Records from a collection
....

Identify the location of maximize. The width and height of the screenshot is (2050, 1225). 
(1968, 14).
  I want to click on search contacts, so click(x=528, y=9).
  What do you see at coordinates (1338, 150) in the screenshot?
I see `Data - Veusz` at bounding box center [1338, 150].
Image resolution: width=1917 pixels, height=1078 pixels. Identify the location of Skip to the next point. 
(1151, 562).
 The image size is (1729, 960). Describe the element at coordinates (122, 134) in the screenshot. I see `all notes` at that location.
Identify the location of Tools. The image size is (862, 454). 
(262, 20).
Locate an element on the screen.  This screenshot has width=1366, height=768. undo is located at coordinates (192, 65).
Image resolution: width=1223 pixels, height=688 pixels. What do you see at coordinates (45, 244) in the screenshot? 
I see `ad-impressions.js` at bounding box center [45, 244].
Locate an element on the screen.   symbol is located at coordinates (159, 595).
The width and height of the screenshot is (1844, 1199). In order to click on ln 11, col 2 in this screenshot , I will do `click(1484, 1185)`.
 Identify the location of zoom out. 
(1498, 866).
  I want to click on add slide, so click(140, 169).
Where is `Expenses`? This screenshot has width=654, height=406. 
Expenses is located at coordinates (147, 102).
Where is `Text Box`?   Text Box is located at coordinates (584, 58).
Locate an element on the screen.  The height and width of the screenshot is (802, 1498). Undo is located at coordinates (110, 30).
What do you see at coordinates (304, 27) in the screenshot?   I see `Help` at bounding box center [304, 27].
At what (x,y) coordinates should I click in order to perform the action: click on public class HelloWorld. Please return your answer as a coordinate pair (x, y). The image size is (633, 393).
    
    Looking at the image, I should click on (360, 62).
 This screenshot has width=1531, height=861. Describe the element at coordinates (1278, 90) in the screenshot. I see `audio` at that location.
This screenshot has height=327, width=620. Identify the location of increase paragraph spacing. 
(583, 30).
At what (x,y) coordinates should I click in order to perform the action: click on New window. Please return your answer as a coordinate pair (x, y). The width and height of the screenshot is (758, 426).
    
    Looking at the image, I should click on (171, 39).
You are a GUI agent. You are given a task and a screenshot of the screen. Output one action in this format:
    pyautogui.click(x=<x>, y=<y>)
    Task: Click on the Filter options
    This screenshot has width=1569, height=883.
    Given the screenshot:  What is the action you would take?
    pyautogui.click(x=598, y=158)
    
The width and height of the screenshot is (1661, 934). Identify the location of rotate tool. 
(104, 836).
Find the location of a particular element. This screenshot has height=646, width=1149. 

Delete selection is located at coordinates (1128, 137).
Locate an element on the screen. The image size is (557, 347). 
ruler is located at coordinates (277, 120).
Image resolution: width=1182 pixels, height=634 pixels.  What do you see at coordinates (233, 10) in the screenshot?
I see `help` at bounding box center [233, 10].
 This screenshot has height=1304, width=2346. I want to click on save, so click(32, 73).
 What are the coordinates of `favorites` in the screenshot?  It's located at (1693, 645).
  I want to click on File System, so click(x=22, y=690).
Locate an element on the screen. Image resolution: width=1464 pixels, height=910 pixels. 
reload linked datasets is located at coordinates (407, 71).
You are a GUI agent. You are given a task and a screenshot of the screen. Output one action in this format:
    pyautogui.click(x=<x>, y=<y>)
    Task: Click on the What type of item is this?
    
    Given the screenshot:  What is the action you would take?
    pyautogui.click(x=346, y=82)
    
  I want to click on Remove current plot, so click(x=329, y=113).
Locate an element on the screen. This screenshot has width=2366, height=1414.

....

> [DESCRIPTION OF THE TASK]
Copy out all the items again, substituting "Find the position of" for each "Identify the location of" and leaving everything else as it is.

> [RESPONSE]
Find the position of maximize. The width and height of the screenshot is (2050, 1225). 
(1968, 14).
  I want to click on search contacts, so click(x=528, y=9).
  What do you see at coordinates (1338, 150) in the screenshot?
I see `Data - Veusz` at bounding box center [1338, 150].
Image resolution: width=1917 pixels, height=1078 pixels. Find the position of Skip to the next point. 
(1151, 562).
 The image size is (1729, 960). Describe the element at coordinates (122, 134) in the screenshot. I see `all notes` at that location.
Find the position of Tools. The image size is (862, 454). 
(262, 20).
Locate an element on the screen.  This screenshot has width=1366, height=768. undo is located at coordinates (192, 65).
Image resolution: width=1223 pixels, height=688 pixels. What do you see at coordinates (45, 244) in the screenshot? 
I see `ad-impressions.js` at bounding box center [45, 244].
Locate an element on the screen.   symbol is located at coordinates (159, 595).
The width and height of the screenshot is (1844, 1199). In order to click on ln 11, col 2 in this screenshot , I will do `click(1484, 1185)`.
 Find the position of zoom out. 
(1498, 866).
  I want to click on add slide, so click(140, 169).
Where is `Expenses`? This screenshot has width=654, height=406. 
Expenses is located at coordinates (147, 102).
Where is `Text Box`?   Text Box is located at coordinates (584, 58).
Locate an element on the screen.  The height and width of the screenshot is (802, 1498). Undo is located at coordinates (110, 30).
What do you see at coordinates (304, 27) in the screenshot?   I see `Help` at bounding box center [304, 27].
At what (x,y) coordinates should I click in order to perform the action: click on public class HelloWorld. Please return your answer as a coordinate pair (x, y). The image size is (633, 393).
    
    Looking at the image, I should click on (360, 62).
 This screenshot has width=1531, height=861. Describe the element at coordinates (1278, 90) in the screenshot. I see `audio` at that location.
This screenshot has height=327, width=620. Find the position of increase paragraph spacing. 
(583, 30).
At what (x,y) coordinates should I click in order to perform the action: click on New window. Please return your answer as a coordinate pair (x, y). The width and height of the screenshot is (758, 426).
    
    Looking at the image, I should click on (171, 39).
You are a GUI agent. You are given a task and a screenshot of the screen. Output one action in this format:
    pyautogui.click(x=<x>, y=<y>)
    Task: Click on the Filter options
    This screenshot has width=1569, height=883.
    Given the screenshot:  What is the action you would take?
    pyautogui.click(x=598, y=158)
    
The width and height of the screenshot is (1661, 934). Find the position of rotate tool. 
(104, 836).
Find the location of a particular element. This screenshot has height=646, width=1149. 

Delete selection is located at coordinates (1128, 137).
Locate an element on the screen. The image size is (557, 347). 
ruler is located at coordinates (277, 120).
Image resolution: width=1182 pixels, height=634 pixels.  What do you see at coordinates (233, 10) in the screenshot?
I see `help` at bounding box center [233, 10].
 This screenshot has height=1304, width=2346. I want to click on save, so click(32, 73).
 What are the coordinates of `favorites` in the screenshot?  It's located at (1693, 645).
  I want to click on File System, so click(x=22, y=690).
Locate an element on the screen. Image resolution: width=1464 pixels, height=910 pixels. 
reload linked datasets is located at coordinates (407, 71).
You are a GUI agent. You are given a task and a screenshot of the screen. Output one action in this format:
    pyautogui.click(x=<x>, y=<y>)
    Task: Click on the What type of item is this?
    
    Given the screenshot:  What is the action you would take?
    pyautogui.click(x=346, y=82)
    
  I want to click on Remove current plot, so click(x=329, y=113).
Locate an element on the screen. This screenshot has width=2366, height=1414.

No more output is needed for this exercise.